The initial version of Oslo will be integrated with Yammer. For example, Yammer currently tracks comments from you and your connections based on conversations in the various groups you belong to. If you comment on a document using Oslo, and that document is not shared in Yammer, Oslo will create a graph object for the document in the Yammer Enterprise Graph. Deeper integration with Yammer will come in future versions.
The Insights Portal shows you the content that is related to you though the various signals and presents it in a magazine format.
Oslo Insights Portal – Source Microsoft
The People view shows you who you are following, your colleagues, managers and who they follow. This gives you a concise view of how you relate to the people in your organization.
Oslo People Portal -- Source Microsoft
The Cloud Makes it all Work
As discussed earlier, Office Graph operates on large datasets stored in the databases that hold content from Yammer, SharePoint, Office, Exchange, Lync (all online) and other environments. Office Graph algorithms operate on the metadata generated to find relationships, signals, trends and connections. The fact that Microsoft can use Office Graph on these datasets created in Microsoft’s cloud environment means Oslo will likely be a cloud only solution going forward. It will be difficult for Microsoft to implement this type of solution in an on-premises environment.
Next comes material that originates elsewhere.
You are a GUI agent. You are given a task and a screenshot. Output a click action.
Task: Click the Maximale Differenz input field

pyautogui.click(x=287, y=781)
Microsoft has been telling customers that the social feature set between SharePoint online and SharePoint on-premises will diverge in the not too distant future. In his blog post in March, Jared Spataro wrote:
We shipped basic social features with SharePoint Server 2013, and over the last year and a half I’ve had many people ask me whether they should implement SharePoint social or Yammer. My guidance has been clear and consistent: Go Yammer! While we’re committed to another on-premises release of SharePoint Server -- and we’ll maintain its social capabilities -- we don’t plan on adding new social features. Our investments in social will be focused on Yammer and Office 365.”
Microsoft’s message is clear -- there will be a growing gap in the social capabilities between the online and on-premises environments. Microsoft wants you to move to the cloud and these new capabilities will make a compelling argument to do so.
What the Future Holds
Microsoft will continue to develop Oslo and will likely incorporate Oslo and Office Graph into other areas of the Office 365 environments. Microsoft will be integrating social across the entire Office 365 experience. For example, you’re going to see social integrated into the Outlook Web App with the concept of a Group Calendar that shows group meetings embedded into and alongside your other calendar events and Yammer groups will be further incorporated into SharePoint Online with the Group Document Library.
Look for Yammer and social to be integrated into Line of Business (LOB) applications like Microsoft Dynamics CRM and other Dynamics products. Yammer will also be integrated with Lync and Skype going forward. As Yammer is integrated into these environments you’ll see the Office Graph opportunities expand.